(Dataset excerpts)
== Segment start ==

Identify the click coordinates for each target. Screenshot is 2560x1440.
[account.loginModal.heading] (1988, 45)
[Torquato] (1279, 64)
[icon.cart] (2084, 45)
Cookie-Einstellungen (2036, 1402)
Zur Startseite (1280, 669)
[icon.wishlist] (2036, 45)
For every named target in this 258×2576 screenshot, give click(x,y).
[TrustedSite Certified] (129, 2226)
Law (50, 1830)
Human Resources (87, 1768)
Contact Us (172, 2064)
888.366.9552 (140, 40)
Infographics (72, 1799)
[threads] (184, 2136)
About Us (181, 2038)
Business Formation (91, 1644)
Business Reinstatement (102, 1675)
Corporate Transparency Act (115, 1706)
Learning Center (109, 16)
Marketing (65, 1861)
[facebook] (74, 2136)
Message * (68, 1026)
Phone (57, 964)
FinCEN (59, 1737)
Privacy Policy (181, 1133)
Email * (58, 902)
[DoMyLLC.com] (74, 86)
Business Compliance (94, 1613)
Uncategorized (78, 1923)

== Segment end ==

**ASSIGNMENT:** Return the line that contains "Marketing (65, 1861)" along with every line after it through the end of the entries, exactly, adding nothing.

**TASK RESPONSE:**
Marketing (65, 1861)
[facebook] (74, 2136)
Message * (68, 1026)
Phone (57, 964)
FinCEN (59, 1737)
Privacy Policy (181, 1133)
Email * (58, 902)
[DoMyLLC.com] (74, 86)
Business Compliance (94, 1613)
Uncategorized (78, 1923)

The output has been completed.